Thursday, September 26, 2019

Individual Investors Far From Overly Bullish

If readers glean one item from today's release of the American Association of Individual Investors'  Sentiment Survey release, investors are far from bullish. With sentiment measures being contrarian ones, all else being equal, this is a positive for the equity market. This week's survey saw the bullishness reading declined a little over four percentage points to 29.4% with most of this difference moving to the bearish reading, i.e., up over five percentage points.



As a point of reference, a couple of prior peak markets are shown below with the respective bullishness level. In the lead up to the technology bubble, bullish sentiment reached 60%. The pre-financial crisis bullishness reading equaled 51.8%.


In spite of the length of the current economic expansion and what feels like an uninterrupted rise in the S&P 500 Index, investors certainly indicate they are not too optimistic about future stock returns which is bullish from a contrarian standpoint. As noted by AAII, the Sentiment Survey data represents what direction members feel the stock market will be in next 6 months.
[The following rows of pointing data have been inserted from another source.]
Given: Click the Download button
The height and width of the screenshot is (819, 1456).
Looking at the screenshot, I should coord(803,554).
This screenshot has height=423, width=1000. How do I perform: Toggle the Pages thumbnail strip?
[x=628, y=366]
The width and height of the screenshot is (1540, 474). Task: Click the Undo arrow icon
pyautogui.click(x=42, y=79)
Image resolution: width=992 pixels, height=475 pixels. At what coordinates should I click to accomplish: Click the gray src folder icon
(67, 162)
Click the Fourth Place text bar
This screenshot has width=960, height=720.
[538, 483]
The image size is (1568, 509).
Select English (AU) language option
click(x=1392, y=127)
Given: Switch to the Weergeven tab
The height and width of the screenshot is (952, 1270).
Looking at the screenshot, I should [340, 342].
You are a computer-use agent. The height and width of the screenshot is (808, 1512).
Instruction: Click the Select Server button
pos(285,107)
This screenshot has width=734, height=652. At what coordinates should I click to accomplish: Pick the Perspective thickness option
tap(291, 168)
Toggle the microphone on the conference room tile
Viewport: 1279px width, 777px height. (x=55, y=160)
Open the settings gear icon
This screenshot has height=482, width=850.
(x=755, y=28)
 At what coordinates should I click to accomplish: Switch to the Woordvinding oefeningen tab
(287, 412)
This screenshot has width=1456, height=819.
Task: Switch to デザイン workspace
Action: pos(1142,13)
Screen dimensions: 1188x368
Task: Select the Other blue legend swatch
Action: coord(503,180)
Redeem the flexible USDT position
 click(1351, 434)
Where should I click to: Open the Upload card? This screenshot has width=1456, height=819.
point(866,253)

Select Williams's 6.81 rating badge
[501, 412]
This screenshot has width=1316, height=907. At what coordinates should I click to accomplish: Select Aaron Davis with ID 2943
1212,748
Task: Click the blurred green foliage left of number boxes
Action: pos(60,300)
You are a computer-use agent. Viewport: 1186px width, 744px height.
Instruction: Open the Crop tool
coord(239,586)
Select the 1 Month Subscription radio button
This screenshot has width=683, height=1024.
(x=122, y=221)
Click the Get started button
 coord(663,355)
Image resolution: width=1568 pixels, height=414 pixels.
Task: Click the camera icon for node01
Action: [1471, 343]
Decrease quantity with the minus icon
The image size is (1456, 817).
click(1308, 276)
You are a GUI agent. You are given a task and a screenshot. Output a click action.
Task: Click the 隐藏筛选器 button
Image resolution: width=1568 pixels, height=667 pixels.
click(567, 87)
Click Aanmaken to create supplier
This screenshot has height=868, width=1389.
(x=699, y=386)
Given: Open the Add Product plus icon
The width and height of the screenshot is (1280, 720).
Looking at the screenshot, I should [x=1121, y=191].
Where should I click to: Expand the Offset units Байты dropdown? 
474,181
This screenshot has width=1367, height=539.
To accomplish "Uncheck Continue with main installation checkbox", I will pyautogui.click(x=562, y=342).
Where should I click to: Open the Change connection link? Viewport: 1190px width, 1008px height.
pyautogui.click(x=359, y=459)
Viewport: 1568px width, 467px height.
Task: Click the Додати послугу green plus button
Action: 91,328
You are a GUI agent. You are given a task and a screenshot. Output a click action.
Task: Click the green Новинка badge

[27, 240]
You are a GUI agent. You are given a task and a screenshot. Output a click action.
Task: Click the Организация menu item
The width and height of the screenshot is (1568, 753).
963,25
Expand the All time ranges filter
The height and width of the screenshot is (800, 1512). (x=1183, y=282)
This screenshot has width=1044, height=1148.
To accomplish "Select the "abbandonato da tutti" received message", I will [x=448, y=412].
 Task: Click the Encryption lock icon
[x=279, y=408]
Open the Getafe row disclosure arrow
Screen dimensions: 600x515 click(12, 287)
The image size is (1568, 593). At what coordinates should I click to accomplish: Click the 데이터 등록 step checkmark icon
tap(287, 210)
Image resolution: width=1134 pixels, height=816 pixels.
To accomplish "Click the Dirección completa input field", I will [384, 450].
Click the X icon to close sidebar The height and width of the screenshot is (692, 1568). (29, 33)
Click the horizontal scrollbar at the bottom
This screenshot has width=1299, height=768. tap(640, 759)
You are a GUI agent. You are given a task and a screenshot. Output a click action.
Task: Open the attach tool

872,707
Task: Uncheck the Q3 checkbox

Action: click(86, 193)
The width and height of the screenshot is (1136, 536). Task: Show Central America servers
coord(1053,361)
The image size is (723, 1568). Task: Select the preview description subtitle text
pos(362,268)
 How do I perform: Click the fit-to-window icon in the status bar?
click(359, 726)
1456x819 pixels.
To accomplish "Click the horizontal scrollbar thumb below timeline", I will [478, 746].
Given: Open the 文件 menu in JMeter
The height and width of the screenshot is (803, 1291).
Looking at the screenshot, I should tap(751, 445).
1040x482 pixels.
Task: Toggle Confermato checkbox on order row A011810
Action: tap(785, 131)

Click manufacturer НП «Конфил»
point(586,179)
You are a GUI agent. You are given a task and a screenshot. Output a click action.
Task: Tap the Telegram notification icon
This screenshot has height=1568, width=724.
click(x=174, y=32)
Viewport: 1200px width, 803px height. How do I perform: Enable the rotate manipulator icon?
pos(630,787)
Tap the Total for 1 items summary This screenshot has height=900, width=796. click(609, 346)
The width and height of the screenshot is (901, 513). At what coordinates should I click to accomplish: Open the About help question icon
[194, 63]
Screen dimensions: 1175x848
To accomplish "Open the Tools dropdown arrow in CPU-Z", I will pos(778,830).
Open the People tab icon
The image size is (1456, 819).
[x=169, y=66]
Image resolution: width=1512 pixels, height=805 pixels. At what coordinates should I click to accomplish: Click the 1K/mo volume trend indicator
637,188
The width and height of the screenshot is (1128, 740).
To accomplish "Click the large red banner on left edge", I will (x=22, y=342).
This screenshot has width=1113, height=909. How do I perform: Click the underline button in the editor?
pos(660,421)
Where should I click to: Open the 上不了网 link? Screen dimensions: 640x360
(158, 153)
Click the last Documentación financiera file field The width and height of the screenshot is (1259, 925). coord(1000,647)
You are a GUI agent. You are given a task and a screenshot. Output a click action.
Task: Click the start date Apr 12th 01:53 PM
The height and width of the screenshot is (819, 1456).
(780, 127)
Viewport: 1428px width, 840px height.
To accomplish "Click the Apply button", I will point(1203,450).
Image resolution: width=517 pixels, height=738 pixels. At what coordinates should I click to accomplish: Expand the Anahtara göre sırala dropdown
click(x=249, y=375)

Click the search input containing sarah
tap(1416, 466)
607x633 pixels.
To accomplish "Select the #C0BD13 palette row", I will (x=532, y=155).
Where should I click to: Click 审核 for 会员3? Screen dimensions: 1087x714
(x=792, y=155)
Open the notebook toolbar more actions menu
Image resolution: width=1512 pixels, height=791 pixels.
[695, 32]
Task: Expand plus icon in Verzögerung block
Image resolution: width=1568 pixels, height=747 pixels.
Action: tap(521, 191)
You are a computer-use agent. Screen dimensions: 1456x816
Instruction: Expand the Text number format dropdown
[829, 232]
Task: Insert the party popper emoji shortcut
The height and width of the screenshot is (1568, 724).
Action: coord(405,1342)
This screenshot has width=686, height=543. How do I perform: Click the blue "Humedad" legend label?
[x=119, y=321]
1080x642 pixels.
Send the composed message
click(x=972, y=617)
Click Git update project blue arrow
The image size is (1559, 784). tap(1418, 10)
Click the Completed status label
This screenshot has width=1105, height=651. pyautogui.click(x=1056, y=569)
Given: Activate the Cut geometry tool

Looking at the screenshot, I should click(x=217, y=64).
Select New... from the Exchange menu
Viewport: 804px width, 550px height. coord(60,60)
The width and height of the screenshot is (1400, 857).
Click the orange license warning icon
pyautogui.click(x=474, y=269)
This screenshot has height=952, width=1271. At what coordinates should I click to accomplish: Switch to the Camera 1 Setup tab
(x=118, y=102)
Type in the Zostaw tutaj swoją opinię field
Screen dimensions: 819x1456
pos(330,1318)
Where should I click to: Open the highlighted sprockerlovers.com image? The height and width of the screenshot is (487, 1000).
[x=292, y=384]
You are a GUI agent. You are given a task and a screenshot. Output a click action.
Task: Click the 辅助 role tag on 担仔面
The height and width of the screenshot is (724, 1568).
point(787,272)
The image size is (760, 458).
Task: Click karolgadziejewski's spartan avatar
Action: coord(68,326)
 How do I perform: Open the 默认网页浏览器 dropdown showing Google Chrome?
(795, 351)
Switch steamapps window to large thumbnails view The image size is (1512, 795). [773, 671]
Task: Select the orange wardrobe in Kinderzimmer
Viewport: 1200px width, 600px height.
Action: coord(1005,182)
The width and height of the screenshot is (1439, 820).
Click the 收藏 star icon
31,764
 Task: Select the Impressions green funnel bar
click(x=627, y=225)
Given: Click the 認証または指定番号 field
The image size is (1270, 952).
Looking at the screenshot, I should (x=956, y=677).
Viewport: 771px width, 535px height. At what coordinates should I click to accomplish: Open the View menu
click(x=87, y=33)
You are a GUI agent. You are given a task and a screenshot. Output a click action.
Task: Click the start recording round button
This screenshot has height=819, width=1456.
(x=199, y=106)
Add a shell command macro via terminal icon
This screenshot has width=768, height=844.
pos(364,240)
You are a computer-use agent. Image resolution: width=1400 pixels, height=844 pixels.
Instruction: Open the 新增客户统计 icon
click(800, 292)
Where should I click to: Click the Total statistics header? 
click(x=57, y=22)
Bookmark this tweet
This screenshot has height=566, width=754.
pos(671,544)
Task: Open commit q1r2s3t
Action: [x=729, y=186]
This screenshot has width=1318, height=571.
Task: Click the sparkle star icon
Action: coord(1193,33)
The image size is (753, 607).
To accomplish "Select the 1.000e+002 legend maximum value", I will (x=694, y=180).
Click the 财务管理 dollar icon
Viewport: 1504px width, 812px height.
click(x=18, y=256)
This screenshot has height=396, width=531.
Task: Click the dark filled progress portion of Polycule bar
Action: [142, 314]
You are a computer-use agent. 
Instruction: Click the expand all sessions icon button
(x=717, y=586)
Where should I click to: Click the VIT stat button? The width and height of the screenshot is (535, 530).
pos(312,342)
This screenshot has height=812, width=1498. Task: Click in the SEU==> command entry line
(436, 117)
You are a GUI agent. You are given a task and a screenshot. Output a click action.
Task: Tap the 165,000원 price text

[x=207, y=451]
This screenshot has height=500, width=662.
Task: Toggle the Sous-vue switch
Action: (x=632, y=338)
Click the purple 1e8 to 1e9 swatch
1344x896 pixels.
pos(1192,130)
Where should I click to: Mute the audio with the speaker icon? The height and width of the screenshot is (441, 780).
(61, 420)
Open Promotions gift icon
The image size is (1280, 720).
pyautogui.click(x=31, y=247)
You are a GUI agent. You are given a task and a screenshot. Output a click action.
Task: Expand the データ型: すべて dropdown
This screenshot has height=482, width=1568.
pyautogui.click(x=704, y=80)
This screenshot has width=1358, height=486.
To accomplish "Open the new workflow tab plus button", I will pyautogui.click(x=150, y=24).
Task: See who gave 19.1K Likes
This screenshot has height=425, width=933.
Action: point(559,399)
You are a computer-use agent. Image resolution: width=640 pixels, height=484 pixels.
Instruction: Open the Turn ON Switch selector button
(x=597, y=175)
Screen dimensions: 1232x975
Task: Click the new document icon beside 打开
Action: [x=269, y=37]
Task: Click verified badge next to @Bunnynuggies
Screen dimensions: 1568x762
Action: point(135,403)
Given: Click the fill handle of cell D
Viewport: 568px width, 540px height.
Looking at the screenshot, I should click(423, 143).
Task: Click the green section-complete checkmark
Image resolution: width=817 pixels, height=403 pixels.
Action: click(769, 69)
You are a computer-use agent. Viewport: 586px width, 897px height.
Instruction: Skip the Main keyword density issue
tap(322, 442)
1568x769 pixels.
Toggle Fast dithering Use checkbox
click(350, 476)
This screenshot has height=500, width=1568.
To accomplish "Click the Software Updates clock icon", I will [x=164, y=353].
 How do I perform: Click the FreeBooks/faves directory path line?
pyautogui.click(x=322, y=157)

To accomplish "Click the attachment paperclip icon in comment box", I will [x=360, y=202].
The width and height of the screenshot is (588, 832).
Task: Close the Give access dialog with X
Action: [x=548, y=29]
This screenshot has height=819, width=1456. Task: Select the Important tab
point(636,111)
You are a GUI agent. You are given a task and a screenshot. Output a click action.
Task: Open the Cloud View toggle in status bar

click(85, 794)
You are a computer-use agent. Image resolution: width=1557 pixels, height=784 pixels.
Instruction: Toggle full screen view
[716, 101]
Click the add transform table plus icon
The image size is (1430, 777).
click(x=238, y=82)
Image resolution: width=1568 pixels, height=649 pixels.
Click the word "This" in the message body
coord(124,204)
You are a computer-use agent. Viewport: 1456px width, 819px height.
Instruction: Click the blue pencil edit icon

Other sentiment measures appear more mixed, like the CNN Business Fear & Greed Index and the NAAIM Exposure Index. Additionally, the calendar is approaching the Jewish New Year and there is the old adage, "Sell Rosh Hashanah, Buy Yom Kippur." Although this strategy has avoided some market declines most of the declines have not been large and averaged less than a percentage point going back to 1971 according to a table in a recent article by Jeff Hirsch, editor of the Stock Trader's Almanac.